The new architecture of enforcement

Chapter:
(p.123) 6 The new architecture of enforcement
Source:
Corporate and white-collar crime in Ireland
Author(s):

Joe McGrath

Publisher:
Manchester University Press
DOI:10.7228/manchester/9780719090660.003.0008

The sixth chapter of this thesis shows how new sentiments regarding corporate wrongdoing translated into institutional changes and changes in the content and scope of company law. It is shown that the State has created specialist agencies with skilled professional personnel to police corporate enforcement. These agencies have significant powers to detect, investigate and prosecute corporate crime.

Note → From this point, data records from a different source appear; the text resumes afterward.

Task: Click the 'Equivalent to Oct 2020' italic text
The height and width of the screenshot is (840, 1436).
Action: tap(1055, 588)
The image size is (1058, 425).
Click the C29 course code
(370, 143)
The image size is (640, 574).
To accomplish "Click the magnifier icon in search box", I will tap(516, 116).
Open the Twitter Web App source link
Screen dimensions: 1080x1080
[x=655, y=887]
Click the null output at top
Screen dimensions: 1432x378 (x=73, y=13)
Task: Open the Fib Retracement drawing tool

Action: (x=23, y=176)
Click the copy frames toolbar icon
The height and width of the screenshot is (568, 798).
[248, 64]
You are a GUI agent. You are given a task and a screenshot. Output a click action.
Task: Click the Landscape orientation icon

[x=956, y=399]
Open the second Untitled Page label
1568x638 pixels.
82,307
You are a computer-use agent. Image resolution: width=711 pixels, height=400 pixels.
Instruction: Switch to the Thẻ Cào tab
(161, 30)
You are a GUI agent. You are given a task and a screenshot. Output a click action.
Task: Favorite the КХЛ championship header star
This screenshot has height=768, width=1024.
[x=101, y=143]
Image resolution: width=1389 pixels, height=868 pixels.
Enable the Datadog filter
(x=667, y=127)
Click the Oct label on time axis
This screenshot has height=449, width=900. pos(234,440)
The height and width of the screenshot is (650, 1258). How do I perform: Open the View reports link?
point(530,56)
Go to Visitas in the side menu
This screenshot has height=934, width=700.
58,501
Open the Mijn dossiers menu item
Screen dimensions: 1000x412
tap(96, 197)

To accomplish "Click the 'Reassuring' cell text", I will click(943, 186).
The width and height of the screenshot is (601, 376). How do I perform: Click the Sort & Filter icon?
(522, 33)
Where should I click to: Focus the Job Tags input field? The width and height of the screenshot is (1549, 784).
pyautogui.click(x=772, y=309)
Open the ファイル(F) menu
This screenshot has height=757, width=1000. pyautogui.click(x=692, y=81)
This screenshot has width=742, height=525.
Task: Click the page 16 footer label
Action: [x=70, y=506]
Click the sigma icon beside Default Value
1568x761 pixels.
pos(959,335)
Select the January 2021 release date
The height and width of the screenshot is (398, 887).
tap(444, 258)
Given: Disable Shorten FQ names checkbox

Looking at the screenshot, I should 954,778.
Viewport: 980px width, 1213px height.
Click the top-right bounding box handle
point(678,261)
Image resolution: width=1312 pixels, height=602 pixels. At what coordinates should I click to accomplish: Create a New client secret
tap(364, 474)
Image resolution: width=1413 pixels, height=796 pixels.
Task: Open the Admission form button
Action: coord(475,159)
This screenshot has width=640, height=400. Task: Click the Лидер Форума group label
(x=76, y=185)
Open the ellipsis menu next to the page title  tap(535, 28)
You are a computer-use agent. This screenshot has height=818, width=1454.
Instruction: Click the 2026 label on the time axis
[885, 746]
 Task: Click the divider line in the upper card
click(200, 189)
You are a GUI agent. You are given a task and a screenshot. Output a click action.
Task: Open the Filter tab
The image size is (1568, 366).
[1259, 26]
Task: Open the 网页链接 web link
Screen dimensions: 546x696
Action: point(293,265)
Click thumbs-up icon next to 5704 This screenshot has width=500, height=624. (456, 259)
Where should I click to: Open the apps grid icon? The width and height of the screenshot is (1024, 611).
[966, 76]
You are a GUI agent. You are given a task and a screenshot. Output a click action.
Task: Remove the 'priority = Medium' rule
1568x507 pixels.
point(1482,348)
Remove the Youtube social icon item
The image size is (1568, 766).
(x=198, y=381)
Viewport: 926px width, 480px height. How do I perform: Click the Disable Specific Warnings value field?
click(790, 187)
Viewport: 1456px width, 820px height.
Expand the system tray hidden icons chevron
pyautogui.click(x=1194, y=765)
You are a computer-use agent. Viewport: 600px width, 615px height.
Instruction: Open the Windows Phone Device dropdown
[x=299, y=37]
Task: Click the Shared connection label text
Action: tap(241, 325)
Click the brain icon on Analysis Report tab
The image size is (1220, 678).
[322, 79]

Furthermore, accountants and other professionals are obliged to report to regulators if they suspect that criminal offences have been committed, facilitating a targeted, evidence-based approach to enforcement. Regulatory crime stratagems, like strict liability, have been employed and due process rights which were thought to overly privilege the guilty and have been eroded. In some contexts, criminal procedure has been sidestepped entirely through the use of administrative and civil sanctions. These sanctions are depersonalised and more concerned with containment and risk management than blaming and finding fault. The legal system has shifted focus from individual protection and legal rights to protecting society from the systemic risk posed by corporate wrongdoing. In the new legal architecture, law is a means-ended instrument where corporate enforcement and compliance are prioritized over other values in our legal system. It will be shown that this has led to a contradictory legal system: one which is more concerned with accountability but less concerned with blaming with certainty.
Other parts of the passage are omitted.